● **Work to be completed**
Gather each line containing the string "accomplish" from these entries.

● **Records supplied**
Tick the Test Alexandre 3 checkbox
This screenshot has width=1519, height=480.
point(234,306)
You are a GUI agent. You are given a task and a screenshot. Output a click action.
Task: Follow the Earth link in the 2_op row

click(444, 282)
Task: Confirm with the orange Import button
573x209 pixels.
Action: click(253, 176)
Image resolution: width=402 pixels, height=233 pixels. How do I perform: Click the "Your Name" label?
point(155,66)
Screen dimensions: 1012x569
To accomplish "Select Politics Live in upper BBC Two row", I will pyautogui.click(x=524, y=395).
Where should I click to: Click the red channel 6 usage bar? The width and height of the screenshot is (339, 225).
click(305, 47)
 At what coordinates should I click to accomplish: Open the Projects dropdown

---

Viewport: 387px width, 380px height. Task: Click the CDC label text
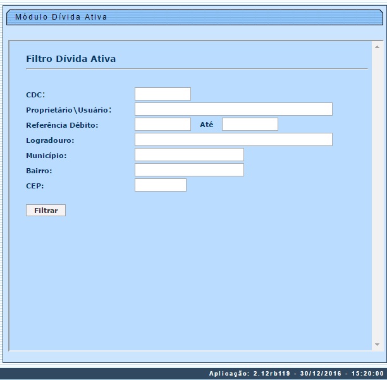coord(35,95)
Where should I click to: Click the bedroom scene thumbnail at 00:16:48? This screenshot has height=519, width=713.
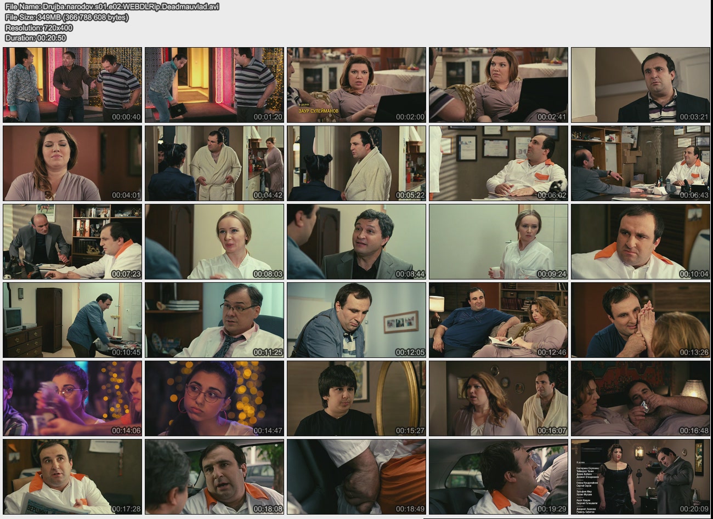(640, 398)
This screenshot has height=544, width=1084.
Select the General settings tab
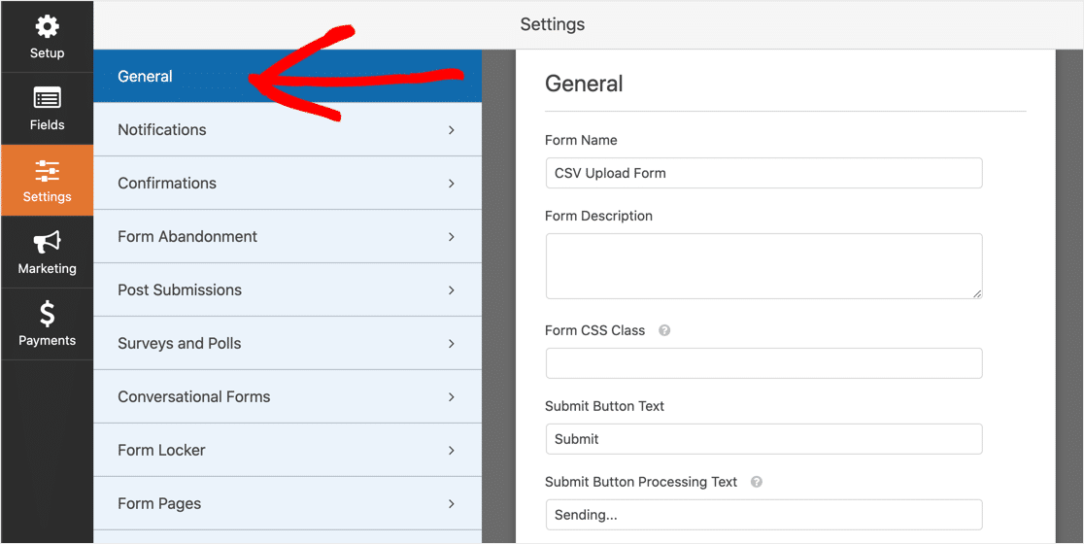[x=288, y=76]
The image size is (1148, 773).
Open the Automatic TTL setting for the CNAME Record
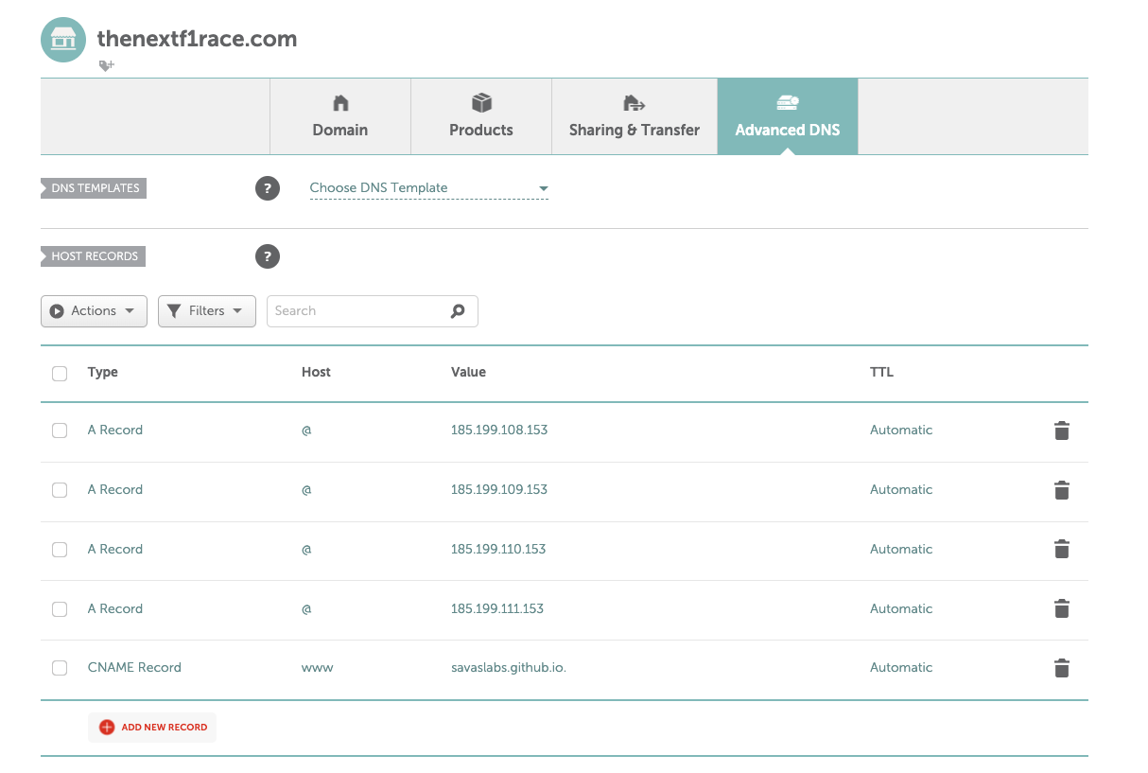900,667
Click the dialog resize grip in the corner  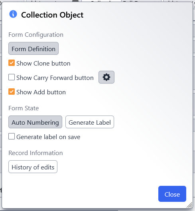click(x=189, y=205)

...

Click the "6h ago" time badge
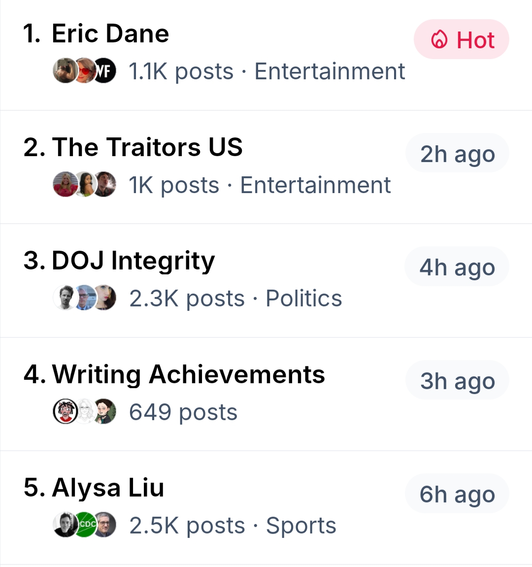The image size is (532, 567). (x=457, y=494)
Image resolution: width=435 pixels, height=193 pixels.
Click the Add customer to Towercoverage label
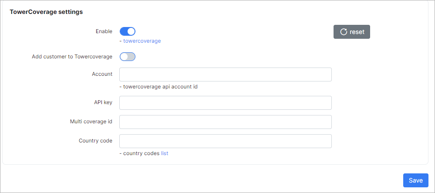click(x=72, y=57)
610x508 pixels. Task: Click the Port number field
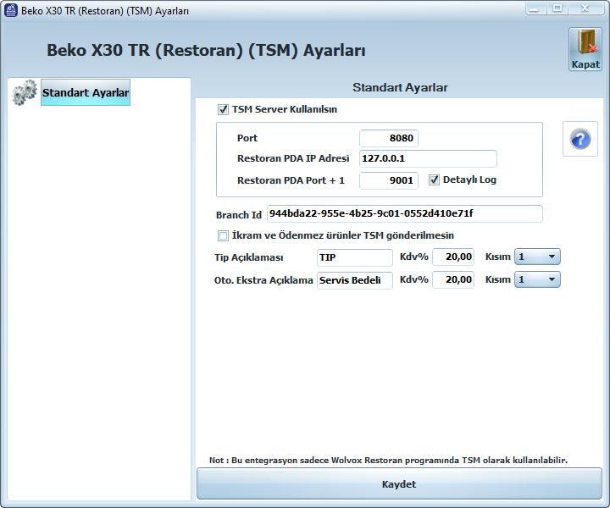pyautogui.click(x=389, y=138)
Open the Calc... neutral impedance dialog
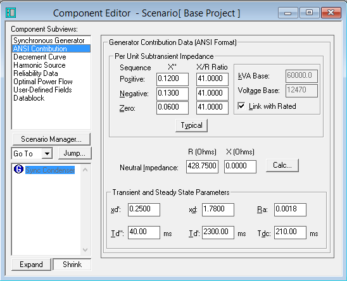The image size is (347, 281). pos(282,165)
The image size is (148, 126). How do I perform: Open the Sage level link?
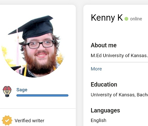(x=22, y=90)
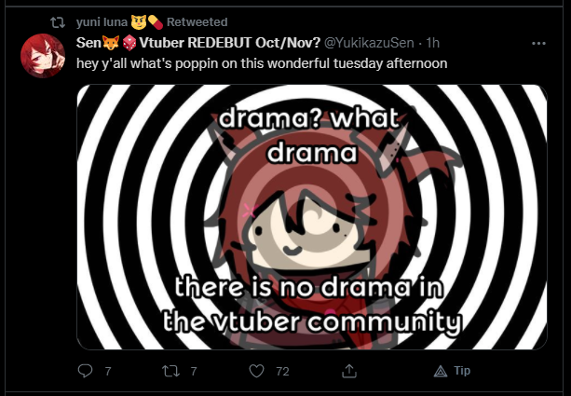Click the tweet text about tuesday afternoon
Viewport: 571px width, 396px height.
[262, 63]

● **Response**
To accomplish "Select Politics Live in upper BBC Two row", I will pyautogui.click(x=524, y=395).
 At what coordinates should I click to accomplish: Open the Projects dropdown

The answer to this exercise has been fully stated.